We observe empirically that the stock market and growth evolve in parallel. But is it the stock market that impacts growth, or growth that influences stock prices?
Growth influences the stock market
The value of a business is the sum of its future profits. So when the economy is in crisis and growth slows, corporate profits are reduced, which automatically lowers the value of publicly traded companies .
This mechanism was clearly observed in 2008, when the real estate bubble burst in the United States. The downturn in the real estate market led to an economic and banking crisis, which automatically lowered the value of companies on the stock exchange.
A similar situation reoccurred in the spring of 2020 with the Covid-19 crisis. Indeed, the paralysis of the global economy has led to a stock market plunge due to the expected drop in corporate profits (the CAC 40 experienced its largest daily decline on March 12, 2020, with a drop of 12.28%) .
But the stock market can impact growth
However, the relationship can work in the opposite direction: a stock market crisis can slow growth .
This goes through two mechanisms. The first is linked to a drop in household consumption in reaction to a drop in their wealth. Indeed, if stock market prices fall, the value of the assets held by households that own shares decreases. In response, households reduce their consumption. This is what economists call the wealth effect .

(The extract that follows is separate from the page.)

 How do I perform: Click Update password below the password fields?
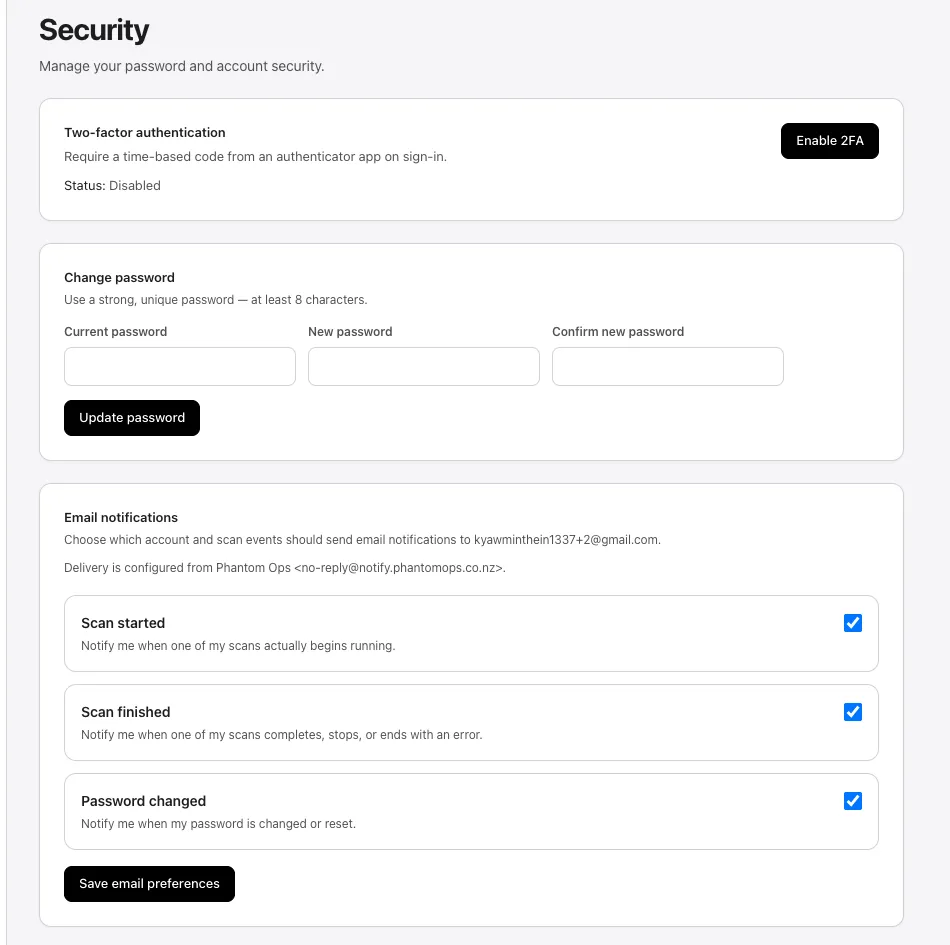[x=131, y=417]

The second mechanism goes through the channel of business financing . If prices are lower, companies have more difficulty in financing themselves through capital increases (ie the sale of shares). Thus, a plunge in the stock market penalizes business investment, and therefore growth.
At the turn of the 2000s, growth slowed following the explosion of the “internet bubble” . The end of the 1990s was marked by an excessive surge in stock prices, driven by the optimism surrounding companies in the IT sector. When the speculative bubble burst, growth was held back by the two mechanisms described above.
The stock market has a stronger impact on growth in the United States than in Europe. Indeed, American households have a larger stock market wealth (for their retirement in particular). In addition, American companies finance themselves more via the stock market than their European counterparts who favor bank financing.